Así -no pudo ser de otro modo-, junto a la norma heterosexual, mal conviviendo con lo que se considera ‘normal’, las demás opciones sexuales se desarrollan contra viento y marea, brutalmente reprimidas a veces, de mala gana toleradas otras. "Enfermedad, degeneración, vicio, error de la naturaleza, inmadurez sexual..." Con éstos y otros epítetos se ha nombrado -y descalificado- y se sigue nombrando a la opción homosexual y lesbiana.
Espero que nadie se escandalice si digo que una sociedad heterosexista que disimula mal su homofobia cuando no hace ostentación de ella es una sociedad enferma. Una sociedad que no sólo hace desgraciadas y desgraciados a lesbianas y homosexuales, sino que impide, mediatiza el libre desarrollo de la vida sexual de sus gentes normales al limitar y constreñir a la heterosexualidad las diferentes opciones sexuales en las que puede expresarse el impulso, el deseo sexual de mujeres y hombres. Heterosexualidad en la que se manifiesta, como en los demás ámbitos de la vida, el predominio, la prepotencia de los hombres sobre las mujeres.

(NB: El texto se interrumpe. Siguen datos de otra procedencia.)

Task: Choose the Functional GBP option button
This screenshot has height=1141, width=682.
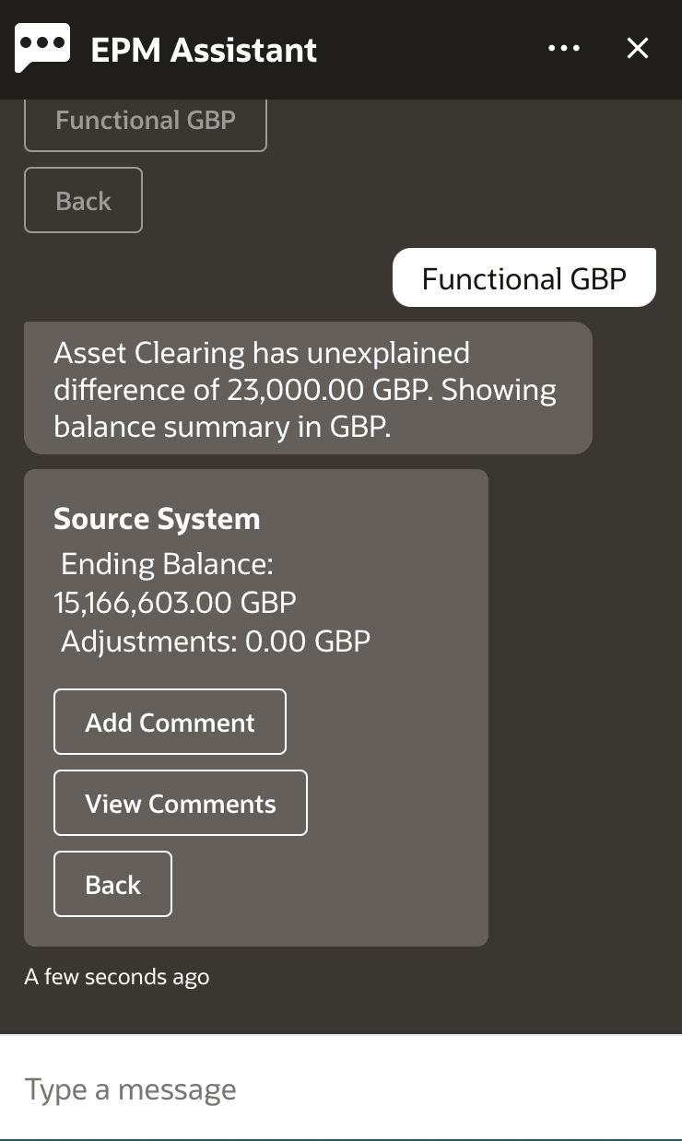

El tan traído y llevado ‘1984’ ha sido el año elegido por la Asociación Internacional de Lesbianas y Homosexuales como un ‘año de acción’ en todo el mundo. Para septiembre, se prepara la celebración de una conferencia internacional y una marcha en la ciudad de Nueva York. De este modo, este año, la conmemoración anual el 24 de junio del Día Internacional por la Liberación de Lesbianas y Homosexuales adquiere unas características particulares. A los cuatro vientos queremos difundir ideas tan elementales como que todo el mundo tiene derecho al placer, al disfrute, al gozo, a la alegría, a la comunicación, que se logran en el desarrollo de una sexualidad no opresora, gratificante. Y que nadie tiene derecho a convertir en norma de obligado cumplimiento ninguna de las posibles formas de desarrollar nuestra sexualidad, ninguna de las opciones sexuales posibles.

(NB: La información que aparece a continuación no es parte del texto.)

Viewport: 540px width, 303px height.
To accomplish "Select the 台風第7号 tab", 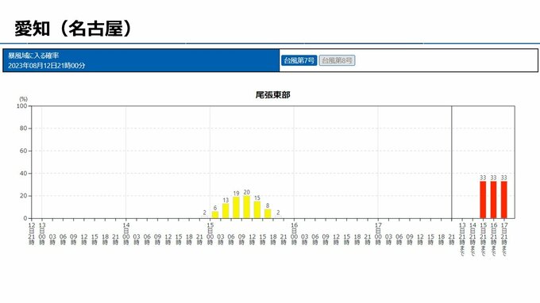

Si defendemos estas ideas de libertad sexual, de no imposición, de negarnos a la normalización de nuestras vidas, lo hacemos con el convencimiento de que vale la pena atreverse a vivir la sexualidad desafiando todo tipo de limitaciones, vengan éstas de donde vengan, ya que nadie tiene derecho a inmiscuirse en nuestra vida sexual. Y, por el contrario, toda persona, sea cual sea su opción sexual, tiene el legítimo derecho a disfrutar de una vida sexual satisfactoria y placentera.
Empar Pineda es miembro del Colectivo de Feministas Lesbianas de Madrid.